The ALJ's other explanations for giving little weight to Dr. Chung's opinion are also reasonable. Dr. Chung's opinion is not backed with specific explanations and does conflict with other evidence in the record, particularly the opinions of the state agency physicians. (R. 105.) The absence of specific explanations is particularly troubling here because the results of some of the tests Dr. Chung performed suggest Blythe is less impaired than he concluded. (R. 806-807.) Dr. Chung's physical examination found only mild limitations in Blythe's range of movement. (R. 806.) Dr. Chung's review of Blythe's MRI results found only mild spinal abnormalities. (R. 806-807.) And yet Dr. Chung concluded, for unclear reasons, that Blythe had a very high degree of impairment. (R. 807.) Given this, it is difficult to tell how Dr. Chung arrived at his overall conclusion.
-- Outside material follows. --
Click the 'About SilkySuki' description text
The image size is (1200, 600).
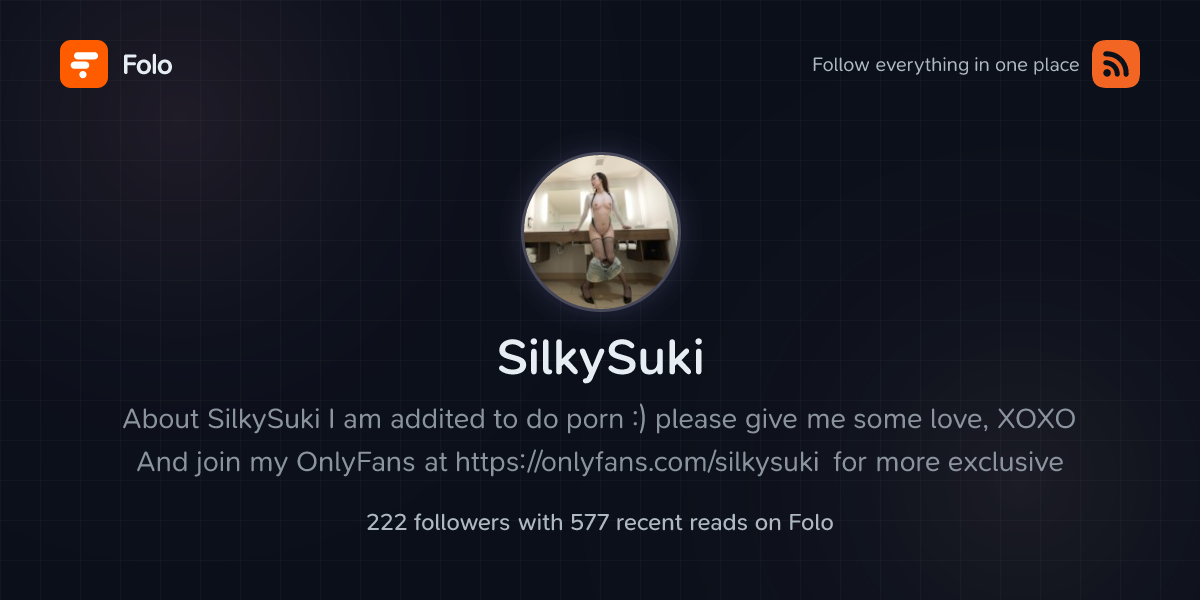(x=220, y=419)
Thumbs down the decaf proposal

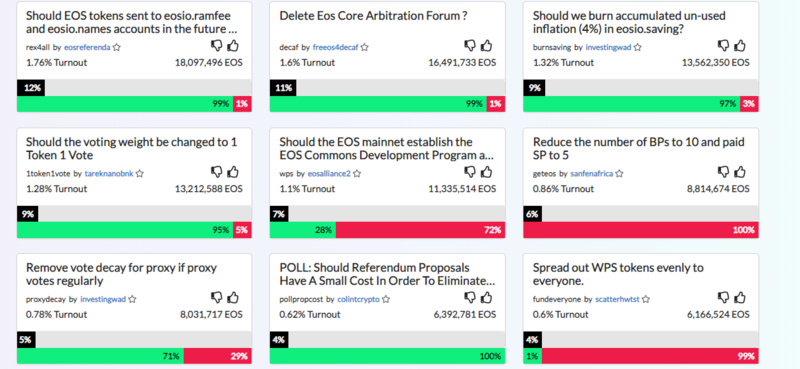tap(470, 46)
Blythe's argument that the ALJ erred in disregarding Dr. Chung's opinion that Blythe was unable to engage in substantial gainful activity is mistaken. Whether a claimant is disabled is a matter for the ALJ to decide, not a doctor. Coldiron v. Comm'r of Soc. Sec., 291 F. App'x 435, 439 (6th Cir. 2010) ("The "Social Security Act instructs that the ALJ — not a physician — ultimately determines a claimant's RFC."); Nejat v. Comm'r of Soc. Sec., 359 F. App'x 574, 578 (6th Cir. 2009) ("Although physicians opine on a claimant's residual functional capacity to work, ultimate responsibility for capacity-to-work determinations belongs to the Commissioner.").
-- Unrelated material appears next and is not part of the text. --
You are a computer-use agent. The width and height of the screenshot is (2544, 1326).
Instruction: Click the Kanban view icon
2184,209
This leaves Blythe's argument about the ALJ's consideration of Dr. Chung's whole body impairment score. "[I]mpairment ratings are not correlated in any way with the [S]ocial [S]ecurity disability program." Begley v. Sullivan, 909 F.2d 1482, 1482 (6th Cir. 1990). A serious problem with such ratings is that they "fail to reveal whether a particular work-related limitation is appropriate." Smith v. Comm'r of Soc. Sec., No. 2:16-CV-1010, 2018 WL 258905, at *4 (S.D. Ohio Jan. 2, 2018), report and recommendation adopted, No. 2:16-CV-1010, 2018 WL 513195 (S.D. Ohio Jan. 23, 2018). However, impairment ratings are "medical evidence" that the ALJ is obliged to consider, provided that they are not treated as being "outcome determinative." Begley, 909 F.2d at 1482.
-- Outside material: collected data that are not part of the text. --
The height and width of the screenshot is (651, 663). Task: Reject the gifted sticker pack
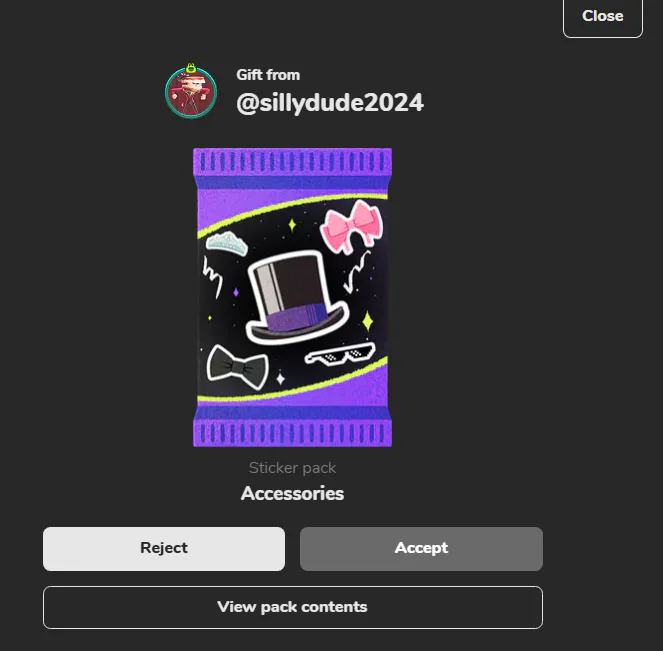click(x=164, y=548)
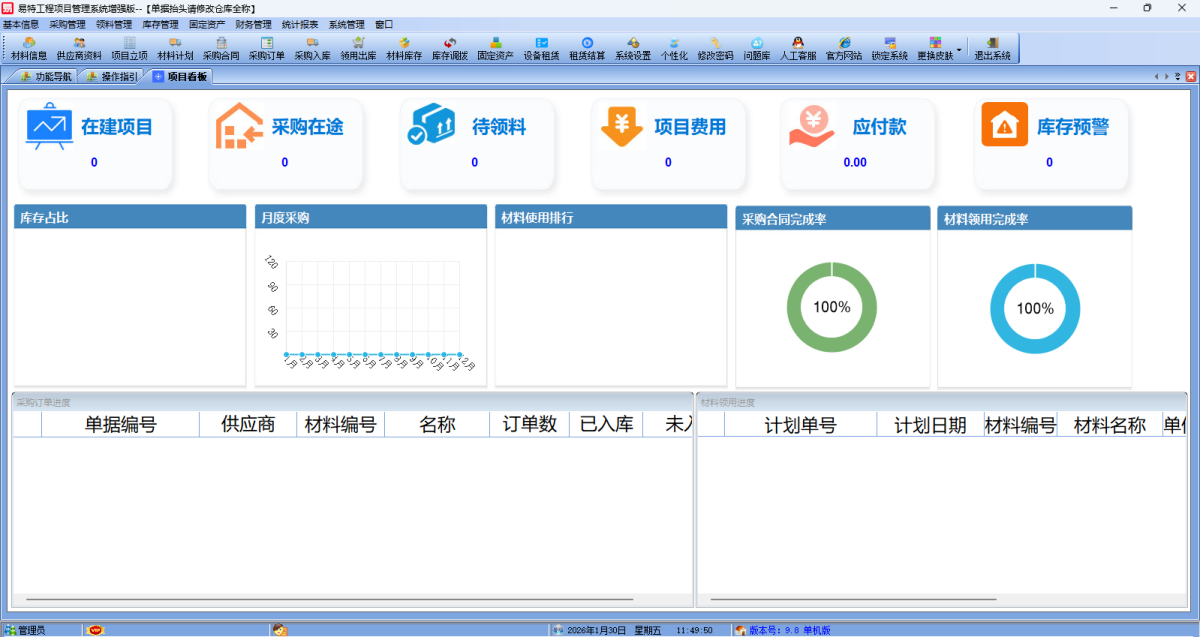Open the 在建项目 dashboard card

pyautogui.click(x=95, y=143)
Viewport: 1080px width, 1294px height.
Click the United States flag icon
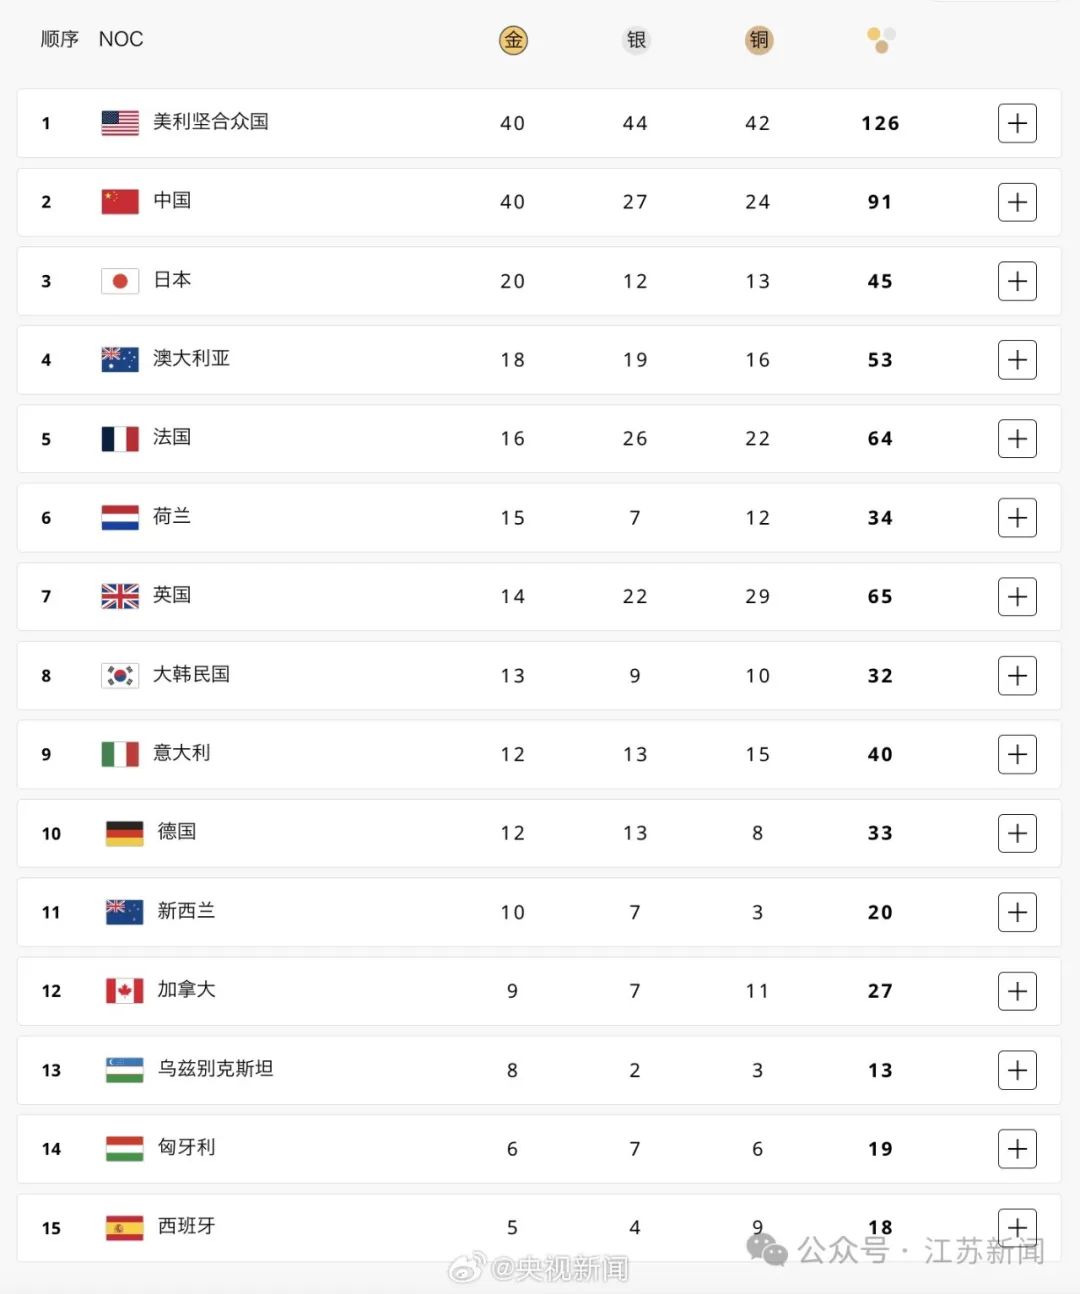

Assuming without deciding that the ALJ erred in considering Dr. Chung's impairment score, the error was harmless. Rabbers v. Comm'r Soc. Sec. Admin., 582 F.3d 647, 654 (6th Cir. 2009) (holding that ALJ decisions are subject to harmless error review except when they deprive claimants of procedural rights). The ALJ had several well-developed reasons for giving little weight to Dr. Chung's findings. Even without considering his impairment rating, Dr. Chung's failure to frame his conclusions in terms that could be used to formulate an RFC and Dr. Chung's failure to provide specific evidence to explain his conclusions are enough to allow this court to conclude that the ALJ did not err in giving little weight to Dr. Chung's opinion.
5. Whether the ALJ Gave Proper Weight to Fred Claiborne's Opinion
Blythe next objects to the ALJ's decision to give little weight to the opinion of Fred Claiborne, one of Blythe's therapists. (ECF No. 14; R. 104-105.) Blythe argues that the ALJ improperly discounted Claiborne's opinion because of his status as an nonacceptable medical source, citing this court's decision in Gursky v. Colvin, No. 16-CV-2654-TMP, 2017 WL 6493149, at *6 (W.D. Tenn. Dec. 19, 2017). Blythe further argues that Claiborne, as an in-person treating medical professional, was better positioned to evaluate Blythe's mental condition than the non-examining state agency psychologist.
The ALJ identified three reasons for giving Claiborne's opinion little weight: (1) that Claiborne is not an acceptable medical source; (2) that Claiborne's conclusions, particularly his GAF score, were not supported by his clinical findings; and (3) that it ran counter to the opinions of Dr. Kupstas and Dr. Fulliton. (R. 104.)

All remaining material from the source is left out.